Pra chegar no nível de detalhe que os [cases de projeto](/projects) deste site têm, precisei reler e reescrever a história de 21 projetos reais da minha carreira — TriPagamentos, K13, Avanti, 3C, os freelas, tudo. Foi um processo estranho de fazer: cada projeto trouxe lembrança, algumas mais fortes que outras. Teve projeto que eu redescobri no meio da apuração — tinha certeza que existia, não lembrava mais o nome nem os detalhes, e foi só navegando pelo site de novo que voltou tudo: os mapas, as fichas técnicas, os bugs de legado.

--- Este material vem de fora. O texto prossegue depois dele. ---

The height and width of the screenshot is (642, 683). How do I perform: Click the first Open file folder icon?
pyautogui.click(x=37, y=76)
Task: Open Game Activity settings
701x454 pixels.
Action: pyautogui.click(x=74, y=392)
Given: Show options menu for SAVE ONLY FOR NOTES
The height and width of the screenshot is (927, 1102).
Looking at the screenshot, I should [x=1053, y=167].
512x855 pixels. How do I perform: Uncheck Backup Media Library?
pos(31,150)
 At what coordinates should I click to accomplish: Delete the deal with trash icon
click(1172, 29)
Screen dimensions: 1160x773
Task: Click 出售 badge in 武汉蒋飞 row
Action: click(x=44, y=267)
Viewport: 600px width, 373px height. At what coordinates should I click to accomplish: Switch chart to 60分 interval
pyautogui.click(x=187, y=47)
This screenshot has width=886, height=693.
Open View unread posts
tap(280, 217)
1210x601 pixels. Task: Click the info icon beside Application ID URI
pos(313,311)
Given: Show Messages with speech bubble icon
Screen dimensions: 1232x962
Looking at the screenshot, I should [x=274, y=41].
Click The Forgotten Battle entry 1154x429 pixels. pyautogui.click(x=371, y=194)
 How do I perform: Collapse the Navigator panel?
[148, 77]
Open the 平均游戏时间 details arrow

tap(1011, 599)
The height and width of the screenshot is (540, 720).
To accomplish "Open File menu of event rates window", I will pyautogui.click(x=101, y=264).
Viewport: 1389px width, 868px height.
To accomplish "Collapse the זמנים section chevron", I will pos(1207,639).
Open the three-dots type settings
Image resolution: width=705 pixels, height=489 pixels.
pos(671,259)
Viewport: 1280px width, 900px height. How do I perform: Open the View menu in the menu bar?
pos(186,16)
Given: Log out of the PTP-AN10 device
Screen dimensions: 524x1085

Revisitar alguns deles trouxe de volta lembranças fortes de colegas de trabalho e de uma fase bem difícil da minha carreira — não foi só nostalgia boa, teve peso ali também.

## O morfismo que é a cara da minha infância

Se me perguntar qual dos cinco eu mais amei construir, é o skeuomorfismo, sem dúvida. Ele me lembra sites em Flash, Cartoon Network, iG, Ben 10, KND — a estética inteira da minha infância na internet. O card skeu especificamente ficou com cara de papel pautado de verdade, e isso me deixou genuinamente orgulhoso.

## Uma carta pro Allan de 2020

Se eu pudesse voltar e falar com a versão de mim que tinha acabado de entrar na Let's, sem saber nada de desenvolvimento web:

> Não desista, não largue, erga a cabeça — você é mais forte do que pensa. Esse medo que você está sentindo agora, você consegue atravessar. Não fuja, continua dando duro, uma hora você vai ser recompensado. E não perde contato com quem te ajudou a chegar até aqui — essas pessoas vão valer mais do que qualquer stack nova que você aprender.

## O que vem depois do deploy

1. Vou respirar um pouco — mas só um pouco.
2. Já tem fix e feature pro fui-content e pro ao.dev na fila, mesmo antes do site sair do ar de dev.
3. Vou abrir o Workana e me aprofundar em freelance de verdade — agora que consigo entregar front e fazer o deploy sozinho, isso muda o tipo de trabalho que consigo pegar.
4. E também vou aplicar pra vagas em empresas — as duas frentes ao mesmo tempo, sem escolher só uma.

Sobre medo de crítica quando o site for público: não tenho. Pelo contrário — quero muito receber feedback de verdade.

---

E é isso. Seis anos depois da primeira vez que essa ideia apareceu numa conversa de corredor, ela finalmente saiu do papel.